Inference in Queries

As an experiment, we consider what kinds of inference is required to answer one of the queries for searching for documents. We phrase this query in terms of the ontologies and theories we have developed for bibliographical references, names, addresses, topics, and dates. We then use SNARK to find answers to this query, based on theories we have developed for these areas.

Before we give the example, it may be useful to explain some basic principles of our ontology. We distinguish between strings, names, and entities. For example, "James Hendler" is a string, (personq "James Hendler") is a name, and james-hendler is a person.

While james-hendler refers to a unique individual (ultimately a URI), the name (personq "James Hendler") is shared by several people. While the name (personq "Washington") is uniquely a name of a person, the same string "Washington" can stand for a person, a city, or a state. These distinctions seem pedantic, but when we try to ignore them we get into trouble.

The relation person-val relates a name of a person with the person itself. Thus, if

  (person-val ?personq ?person)
holds, ?personq is a name for ?person. By convention, ?person, ?person0, ?person1, etc., are variables that range over people; on the other hand, ?personq, ?personq0, etc., range over names of people.

A paper is of sort paper; a reference to a paper is of sort paperq. Thus we think of a reference as a kind of name for a paper.

Other concepts are best explained in the context of the example. We consider the first query from the homework assignment:

Find a reference to the most recent paper on SHOE with James Hendler as a co-author.
This query may be phrased as follows:
(get 
  ?paperq
 such-that
  (and
   (pub-val ?paperq ?paper)
   (author ?paper ?person)
   (person-val (personq "James Hendler") ?person)
   (about ?paper (topic "SHOE"))
   (= (pub-to-year ?paper) (year-fn ?natural)))
 prefer
  starts-after-starting-of
 on
  (year-fn ?natural)
 time-limit
  10)

In other words, we want to find a reference ?paperq such that

Furthermore, if there are several papers found that satisfy above criteria, we prefer the later one. The relation starts-after-starting-of is a relation on time intervals such that

  (starts-after-starting-of ?time-interval1 ?time-interval2)
holds if ?time-interval1 starts after ?time-interval2; thus
  (starts-after-starting-of (year-fn 2000) (year-fn 1997))

We execute this by first finding a single paper reference that meets all our criteria. We then look for another one, with a later publication date. We do not ask for the latest of all of Hendler's publications, since we can never be sure if we have seen all of them; instead, we give the search a time limit of 10 seconds, and return the latest paper we have found in that time.

Let us follow a few steps on the inference process by which an answer was found.

We begin with a logical sentence obtained from the query:

(Row 193
 (or (not (pub-val ?paperq ?paper))
     (not (author ?paper ?person))
     (not (person-val (personq "James Hendler") ?person))
     (not (about ?paper (topic "SHOE")))
     (not (= (pub-to-year ?paper) (year-fn ?integer&nonnegative))))
 Answer (ans ?paperq (year-fn ?integer&nonnegative)))
Note that, because SNARK is a refutation procedure, queries are negated, and inference proceeds until a contradiction is obtained. Also note that the query, and its logical descendents, is accompanied by an Answer expression indicating what answer we expect to obtain from the proof. Because our preference is based on the year, we include the year of publication as part of our answer. The expression integer&nonnegative is SNARK's internal notation for the sort of natural numbers.

Formulas and their associated answers are called "rows."

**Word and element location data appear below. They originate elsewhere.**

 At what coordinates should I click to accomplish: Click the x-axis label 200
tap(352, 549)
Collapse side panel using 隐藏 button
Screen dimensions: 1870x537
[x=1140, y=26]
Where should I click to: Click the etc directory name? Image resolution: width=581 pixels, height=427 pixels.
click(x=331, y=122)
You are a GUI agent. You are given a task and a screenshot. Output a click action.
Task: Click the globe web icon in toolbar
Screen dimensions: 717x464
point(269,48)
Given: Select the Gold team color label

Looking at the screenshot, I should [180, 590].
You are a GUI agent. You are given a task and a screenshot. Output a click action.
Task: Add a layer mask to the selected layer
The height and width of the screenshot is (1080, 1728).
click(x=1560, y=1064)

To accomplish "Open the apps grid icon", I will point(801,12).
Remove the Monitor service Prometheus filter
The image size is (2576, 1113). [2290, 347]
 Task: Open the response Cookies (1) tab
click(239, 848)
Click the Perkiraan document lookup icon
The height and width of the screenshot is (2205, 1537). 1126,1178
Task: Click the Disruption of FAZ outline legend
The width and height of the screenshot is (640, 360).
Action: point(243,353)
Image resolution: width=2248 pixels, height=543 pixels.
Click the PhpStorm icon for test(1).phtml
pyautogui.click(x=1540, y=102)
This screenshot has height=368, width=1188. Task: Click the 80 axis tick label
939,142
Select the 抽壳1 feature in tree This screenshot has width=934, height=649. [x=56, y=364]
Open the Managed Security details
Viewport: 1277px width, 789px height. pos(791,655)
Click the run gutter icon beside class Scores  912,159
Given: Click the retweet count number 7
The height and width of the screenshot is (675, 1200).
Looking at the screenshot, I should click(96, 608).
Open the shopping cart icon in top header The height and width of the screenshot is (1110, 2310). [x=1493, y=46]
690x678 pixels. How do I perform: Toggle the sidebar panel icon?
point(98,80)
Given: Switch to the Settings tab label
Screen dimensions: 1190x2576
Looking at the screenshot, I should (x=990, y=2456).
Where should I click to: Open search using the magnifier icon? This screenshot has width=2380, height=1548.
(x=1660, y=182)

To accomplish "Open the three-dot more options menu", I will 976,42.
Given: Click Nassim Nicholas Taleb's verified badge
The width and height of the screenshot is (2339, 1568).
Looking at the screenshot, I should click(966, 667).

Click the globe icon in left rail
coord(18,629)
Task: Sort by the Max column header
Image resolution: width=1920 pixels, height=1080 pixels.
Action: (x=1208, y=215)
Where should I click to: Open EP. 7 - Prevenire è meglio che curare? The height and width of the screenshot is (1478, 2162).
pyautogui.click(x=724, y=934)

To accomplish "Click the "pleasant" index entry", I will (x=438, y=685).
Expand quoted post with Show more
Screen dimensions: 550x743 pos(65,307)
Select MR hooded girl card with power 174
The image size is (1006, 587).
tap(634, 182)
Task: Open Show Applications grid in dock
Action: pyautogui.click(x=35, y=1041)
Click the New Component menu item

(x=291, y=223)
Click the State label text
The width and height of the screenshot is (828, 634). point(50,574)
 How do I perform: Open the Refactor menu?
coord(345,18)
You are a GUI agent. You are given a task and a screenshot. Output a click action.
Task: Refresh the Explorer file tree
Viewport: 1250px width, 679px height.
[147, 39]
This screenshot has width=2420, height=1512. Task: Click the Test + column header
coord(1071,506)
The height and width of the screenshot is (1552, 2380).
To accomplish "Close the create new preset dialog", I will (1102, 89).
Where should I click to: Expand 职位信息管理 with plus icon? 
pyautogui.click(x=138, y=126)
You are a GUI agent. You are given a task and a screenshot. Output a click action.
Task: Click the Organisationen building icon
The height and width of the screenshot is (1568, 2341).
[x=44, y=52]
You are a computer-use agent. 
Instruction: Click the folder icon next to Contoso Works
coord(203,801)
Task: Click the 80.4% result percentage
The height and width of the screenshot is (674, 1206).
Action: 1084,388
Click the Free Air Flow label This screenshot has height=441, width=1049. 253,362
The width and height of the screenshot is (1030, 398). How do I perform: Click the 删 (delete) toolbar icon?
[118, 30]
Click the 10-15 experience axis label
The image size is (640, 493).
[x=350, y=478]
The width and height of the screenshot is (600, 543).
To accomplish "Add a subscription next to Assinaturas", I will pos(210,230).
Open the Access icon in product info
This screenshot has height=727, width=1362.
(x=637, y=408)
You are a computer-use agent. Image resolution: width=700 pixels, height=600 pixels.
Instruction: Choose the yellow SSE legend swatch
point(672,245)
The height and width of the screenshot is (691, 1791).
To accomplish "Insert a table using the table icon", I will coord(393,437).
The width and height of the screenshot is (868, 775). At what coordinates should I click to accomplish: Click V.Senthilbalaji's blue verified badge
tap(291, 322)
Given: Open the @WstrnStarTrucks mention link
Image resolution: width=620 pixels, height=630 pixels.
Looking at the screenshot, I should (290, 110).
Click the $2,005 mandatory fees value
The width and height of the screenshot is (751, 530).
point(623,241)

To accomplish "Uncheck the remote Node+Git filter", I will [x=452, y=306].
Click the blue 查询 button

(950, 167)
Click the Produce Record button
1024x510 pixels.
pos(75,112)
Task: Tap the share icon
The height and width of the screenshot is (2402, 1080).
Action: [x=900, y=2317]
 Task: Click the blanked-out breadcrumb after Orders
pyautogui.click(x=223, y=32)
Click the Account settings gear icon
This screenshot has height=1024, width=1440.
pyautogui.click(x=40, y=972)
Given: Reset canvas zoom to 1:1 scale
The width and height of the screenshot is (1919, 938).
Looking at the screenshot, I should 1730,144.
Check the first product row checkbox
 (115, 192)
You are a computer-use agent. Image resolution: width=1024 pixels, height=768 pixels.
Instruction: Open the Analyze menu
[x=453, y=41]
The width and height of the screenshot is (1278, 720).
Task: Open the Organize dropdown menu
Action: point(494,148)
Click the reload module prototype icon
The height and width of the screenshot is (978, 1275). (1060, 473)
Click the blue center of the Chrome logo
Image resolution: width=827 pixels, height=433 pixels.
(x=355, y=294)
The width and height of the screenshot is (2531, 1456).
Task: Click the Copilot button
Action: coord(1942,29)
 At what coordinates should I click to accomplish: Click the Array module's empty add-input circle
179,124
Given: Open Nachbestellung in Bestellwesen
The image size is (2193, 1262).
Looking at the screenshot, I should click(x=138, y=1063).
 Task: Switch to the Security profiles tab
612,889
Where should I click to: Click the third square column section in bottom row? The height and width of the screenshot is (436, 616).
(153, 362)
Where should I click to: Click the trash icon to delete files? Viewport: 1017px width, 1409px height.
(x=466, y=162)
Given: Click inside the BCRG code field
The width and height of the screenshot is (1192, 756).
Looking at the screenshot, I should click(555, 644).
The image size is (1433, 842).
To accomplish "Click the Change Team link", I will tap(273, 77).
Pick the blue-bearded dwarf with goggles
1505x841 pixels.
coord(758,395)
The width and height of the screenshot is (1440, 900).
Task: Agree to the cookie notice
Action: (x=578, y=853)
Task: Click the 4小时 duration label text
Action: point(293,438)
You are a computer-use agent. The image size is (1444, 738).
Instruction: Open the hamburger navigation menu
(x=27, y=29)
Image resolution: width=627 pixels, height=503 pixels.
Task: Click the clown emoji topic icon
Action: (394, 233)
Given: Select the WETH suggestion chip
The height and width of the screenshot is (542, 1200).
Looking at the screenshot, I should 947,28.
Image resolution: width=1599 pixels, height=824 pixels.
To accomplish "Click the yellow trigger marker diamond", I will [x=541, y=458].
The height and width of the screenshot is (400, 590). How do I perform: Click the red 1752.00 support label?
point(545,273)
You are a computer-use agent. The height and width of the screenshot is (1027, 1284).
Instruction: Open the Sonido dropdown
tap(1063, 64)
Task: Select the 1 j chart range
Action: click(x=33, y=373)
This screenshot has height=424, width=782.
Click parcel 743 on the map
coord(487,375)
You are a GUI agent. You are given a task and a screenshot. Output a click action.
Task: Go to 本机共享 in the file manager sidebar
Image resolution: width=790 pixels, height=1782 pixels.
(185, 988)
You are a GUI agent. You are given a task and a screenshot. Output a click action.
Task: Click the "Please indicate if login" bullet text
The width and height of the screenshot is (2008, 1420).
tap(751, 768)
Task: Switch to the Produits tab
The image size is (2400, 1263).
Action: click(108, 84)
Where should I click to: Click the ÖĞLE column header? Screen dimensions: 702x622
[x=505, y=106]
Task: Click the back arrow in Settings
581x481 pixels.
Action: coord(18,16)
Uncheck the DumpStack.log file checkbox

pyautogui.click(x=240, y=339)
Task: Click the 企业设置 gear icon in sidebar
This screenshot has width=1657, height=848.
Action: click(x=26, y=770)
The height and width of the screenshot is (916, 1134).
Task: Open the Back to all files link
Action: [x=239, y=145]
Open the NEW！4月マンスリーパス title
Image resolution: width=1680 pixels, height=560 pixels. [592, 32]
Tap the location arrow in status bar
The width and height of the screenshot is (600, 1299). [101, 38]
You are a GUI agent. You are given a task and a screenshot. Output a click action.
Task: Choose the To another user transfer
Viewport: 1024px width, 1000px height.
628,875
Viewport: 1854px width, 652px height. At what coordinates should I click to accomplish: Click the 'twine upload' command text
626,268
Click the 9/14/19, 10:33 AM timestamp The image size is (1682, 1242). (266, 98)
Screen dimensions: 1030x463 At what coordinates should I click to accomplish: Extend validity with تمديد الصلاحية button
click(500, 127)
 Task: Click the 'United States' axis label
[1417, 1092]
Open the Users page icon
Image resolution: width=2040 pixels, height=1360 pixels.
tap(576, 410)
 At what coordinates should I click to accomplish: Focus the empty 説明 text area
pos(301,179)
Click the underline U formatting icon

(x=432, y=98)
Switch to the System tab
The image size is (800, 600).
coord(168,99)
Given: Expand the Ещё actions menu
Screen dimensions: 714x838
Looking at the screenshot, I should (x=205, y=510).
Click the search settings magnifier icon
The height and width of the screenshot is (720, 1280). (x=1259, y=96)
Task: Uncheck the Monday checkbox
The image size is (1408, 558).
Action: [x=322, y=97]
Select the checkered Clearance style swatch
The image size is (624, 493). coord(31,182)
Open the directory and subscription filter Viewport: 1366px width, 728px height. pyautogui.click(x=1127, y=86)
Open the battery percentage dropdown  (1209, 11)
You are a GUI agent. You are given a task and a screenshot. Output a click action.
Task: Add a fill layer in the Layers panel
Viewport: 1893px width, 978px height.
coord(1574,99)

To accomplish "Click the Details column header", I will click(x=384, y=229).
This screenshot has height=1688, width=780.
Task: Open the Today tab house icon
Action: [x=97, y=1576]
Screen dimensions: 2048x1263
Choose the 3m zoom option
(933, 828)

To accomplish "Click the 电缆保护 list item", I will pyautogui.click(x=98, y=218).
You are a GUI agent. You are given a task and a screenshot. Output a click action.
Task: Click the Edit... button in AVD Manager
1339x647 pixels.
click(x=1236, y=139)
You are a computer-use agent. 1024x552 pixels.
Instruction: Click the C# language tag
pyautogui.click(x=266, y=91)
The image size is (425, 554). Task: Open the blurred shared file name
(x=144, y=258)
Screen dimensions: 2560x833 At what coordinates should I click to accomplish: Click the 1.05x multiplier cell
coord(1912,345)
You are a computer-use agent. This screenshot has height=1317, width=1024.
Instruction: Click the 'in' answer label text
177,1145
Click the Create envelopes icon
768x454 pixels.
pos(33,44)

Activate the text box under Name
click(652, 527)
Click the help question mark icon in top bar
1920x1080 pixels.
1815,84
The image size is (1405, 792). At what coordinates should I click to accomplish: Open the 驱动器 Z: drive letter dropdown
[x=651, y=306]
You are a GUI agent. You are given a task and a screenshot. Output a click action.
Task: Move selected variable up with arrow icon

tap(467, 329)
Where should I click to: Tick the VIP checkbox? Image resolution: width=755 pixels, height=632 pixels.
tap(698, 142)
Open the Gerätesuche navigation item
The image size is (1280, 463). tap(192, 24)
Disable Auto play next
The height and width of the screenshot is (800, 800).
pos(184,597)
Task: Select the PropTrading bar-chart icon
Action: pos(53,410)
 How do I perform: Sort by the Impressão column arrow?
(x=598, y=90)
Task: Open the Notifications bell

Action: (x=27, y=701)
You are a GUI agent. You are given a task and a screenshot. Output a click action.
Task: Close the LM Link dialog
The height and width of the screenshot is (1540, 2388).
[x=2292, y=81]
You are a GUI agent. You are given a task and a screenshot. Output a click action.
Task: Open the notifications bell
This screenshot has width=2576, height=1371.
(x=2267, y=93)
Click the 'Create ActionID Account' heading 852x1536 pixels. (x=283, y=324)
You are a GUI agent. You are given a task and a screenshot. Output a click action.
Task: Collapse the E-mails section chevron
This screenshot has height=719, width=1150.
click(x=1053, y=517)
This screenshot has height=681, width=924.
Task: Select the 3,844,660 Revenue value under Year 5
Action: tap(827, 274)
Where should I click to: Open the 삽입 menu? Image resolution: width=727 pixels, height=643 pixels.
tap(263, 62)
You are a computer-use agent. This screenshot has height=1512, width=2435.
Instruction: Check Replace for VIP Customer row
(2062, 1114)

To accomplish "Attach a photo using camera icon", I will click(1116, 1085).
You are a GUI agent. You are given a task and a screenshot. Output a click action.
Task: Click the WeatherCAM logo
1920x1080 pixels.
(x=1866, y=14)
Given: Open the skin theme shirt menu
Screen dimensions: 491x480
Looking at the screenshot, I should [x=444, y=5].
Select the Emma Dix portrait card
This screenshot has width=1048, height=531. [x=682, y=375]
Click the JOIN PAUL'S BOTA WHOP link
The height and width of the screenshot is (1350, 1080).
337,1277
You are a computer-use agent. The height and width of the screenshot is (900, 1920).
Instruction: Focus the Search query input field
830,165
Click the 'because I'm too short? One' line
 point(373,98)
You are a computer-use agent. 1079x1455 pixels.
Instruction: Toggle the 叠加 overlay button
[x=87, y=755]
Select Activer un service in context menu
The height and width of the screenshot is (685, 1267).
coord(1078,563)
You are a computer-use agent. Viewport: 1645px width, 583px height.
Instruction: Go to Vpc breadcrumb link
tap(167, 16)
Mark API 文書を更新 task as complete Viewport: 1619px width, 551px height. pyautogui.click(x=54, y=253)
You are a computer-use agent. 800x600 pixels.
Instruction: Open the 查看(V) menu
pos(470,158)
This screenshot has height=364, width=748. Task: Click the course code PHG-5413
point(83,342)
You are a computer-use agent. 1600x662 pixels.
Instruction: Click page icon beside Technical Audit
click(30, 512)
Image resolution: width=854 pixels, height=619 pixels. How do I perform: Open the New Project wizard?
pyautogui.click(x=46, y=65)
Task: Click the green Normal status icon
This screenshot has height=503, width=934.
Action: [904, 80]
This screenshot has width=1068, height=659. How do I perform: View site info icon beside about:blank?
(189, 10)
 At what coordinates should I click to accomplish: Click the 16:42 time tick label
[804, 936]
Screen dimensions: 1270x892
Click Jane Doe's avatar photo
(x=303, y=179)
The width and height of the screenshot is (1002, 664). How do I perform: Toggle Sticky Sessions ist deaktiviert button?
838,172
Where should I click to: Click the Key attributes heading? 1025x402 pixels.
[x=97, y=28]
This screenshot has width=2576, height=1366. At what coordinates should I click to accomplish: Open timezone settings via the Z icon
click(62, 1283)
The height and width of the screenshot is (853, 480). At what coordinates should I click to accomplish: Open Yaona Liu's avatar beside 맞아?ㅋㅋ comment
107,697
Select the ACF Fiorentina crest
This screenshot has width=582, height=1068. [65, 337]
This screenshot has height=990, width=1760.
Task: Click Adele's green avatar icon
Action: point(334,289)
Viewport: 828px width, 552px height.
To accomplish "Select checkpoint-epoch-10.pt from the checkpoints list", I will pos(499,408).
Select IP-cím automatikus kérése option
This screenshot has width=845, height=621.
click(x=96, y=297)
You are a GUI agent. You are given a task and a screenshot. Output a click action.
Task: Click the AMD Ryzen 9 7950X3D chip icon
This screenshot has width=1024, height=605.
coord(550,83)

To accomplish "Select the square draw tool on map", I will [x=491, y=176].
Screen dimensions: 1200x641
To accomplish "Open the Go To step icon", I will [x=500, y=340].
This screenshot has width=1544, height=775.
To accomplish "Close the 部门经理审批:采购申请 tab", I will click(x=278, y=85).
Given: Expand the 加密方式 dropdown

We assume the existence of a name service that gives the URI of people with name "James Hendler"; here that service is simulated by assertions. Using that assertion on the third disjunct, we obtain the next row

(Row 194
     (or (not (pub-val ?paperq ?paper))
         (not (author ?paper james-hendler))
         (not (about ?paper (topic "SHOE")))
         (not (= (pub-to-year ?paper) (year-fn ?integer&nonnegative))))
     (resolve 193 name-of-james-hendler)
     Answer (ans ?paperq (year-fn ?integer&nonnegative)))
Here we have decided to look for publications of the individual with URI james-hendler.

We assume we have access to DamL-annotated publication lists; for the time being, we simulate the contents of the annotation in SNARK notation:

  (assert
   '(pub-val
     (inproceedingsq
      author (coq
              (personq "Sean Luke")
              (personq "Lee Spector")
              (personq "David Rager")
              (personq "James Hendler"))
      title (titleq "Ontology-based Web Agents")
      booktitle (titleq "Proceedings of the First International Conference 
       on Autonomous Agents (Agents97)")
      year (year-fn 1997)
      publisher (publisherq "Association for Computing Machinery")
      address (cityq "New York" "NY" "US")
      topic (topic "SHOE"))
     shoe-acm-paper)
   :name 'shoe-acm-paper-reference)
This is a description of a 1997 paper on SHOE, of which Hendler is a co-author. Here
  (coq ?personq1 ?personq2 ...)
is a publication list containing names ?personq1, ?personq2, ....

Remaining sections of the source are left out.